→ Supplied passage:
Closed chaoran-chen closed 3 weeks ago

chaoran-chen commented 4 months ago

Related and complementary to #812, we should have a HEALTHCHECK in Docker to ensure that Docker detects when LAPIS is non-responsive. (Thanks to @theosanderson for suggesting this.)

theosanderson commented 4 months ago

Thanks - it would be great if this health endpoint returned status 200 while LAPIS is waiting for its first data, which other endpoints do not atm (as far as I am aware)

chaoran-chen commented 4 months ago

As soon as https://github.com/GenSpectrum/LAPIS-SILO/issues/244 is implemented, waiting for the first data shouldn't be a problem anymore, though.

theosanderson commented 4 months ago

Yes, great! I wasn't sure of the timing there. In the post-implementation-of-244 case, it may be possible to just use an existing endpoint for this.

pflanze commented 4 months ago

In case curl and Bash aren't working well enough for making the check program, I could extend my api-query program[1] for the purpose. I've verified that I can produce a statically linked binary.

[1] https://github.com/pflanze/api-query/blob/master/src/main.rs

fengelniederhammer commented 4 months ago

We already have some actuator endpoints enabled. That's probably the way we want to go.

Word and element location rows

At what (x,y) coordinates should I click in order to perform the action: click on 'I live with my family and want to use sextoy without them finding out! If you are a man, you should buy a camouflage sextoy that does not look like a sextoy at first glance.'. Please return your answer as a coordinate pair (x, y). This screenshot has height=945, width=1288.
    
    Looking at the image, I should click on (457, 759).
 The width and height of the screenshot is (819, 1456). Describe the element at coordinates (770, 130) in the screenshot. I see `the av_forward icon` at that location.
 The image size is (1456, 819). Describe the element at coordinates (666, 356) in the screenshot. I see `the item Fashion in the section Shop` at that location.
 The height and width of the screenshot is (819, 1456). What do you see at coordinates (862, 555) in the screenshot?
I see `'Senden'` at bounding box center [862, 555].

→ Problems to solve:
1. In the thread on adding a Docker health check for LAPIS, what status should the health endpoint return while LAPIS is waiting for its first data?
2. Write the next part of the LAPIS health check thread, picking up after the last comment shown.

→ Outputs in order:
1. Status 200.

2.
For Kubernetes we already set it up for the Loculus backend: From application.properties:

springdoc.show-actuator=true
management.endpoints.enabled-by-default=false
management.endpoint.health.enabled=true
management.endpoints.web.exposure.include=health
management.health.livenessState.enabled=true
management.health.readinessState.enabled=true

From the Kubernetes deployment:

          livenessProbe:
            httpGet:
              path: "/actuator/health/liveness"
              port: 8079
            initialDelaySeconds: 30
            periodSeconds: 10
          readinessProbe:
            httpGet:
              path: "/actuator/health/readiness"
              port: 8079

And then call one of these endpoints in the healthcheck.

pflanze commented 3 months ago

For sending slack messages at a later point, check with me as I already made a separately runnable script for that with extracts from the servers repo, and I'm already due to integrating that back ino a GenSpectrum repo in a way.

fengelniederhammer commented 3 weeks ago

Also see #941 for some more information.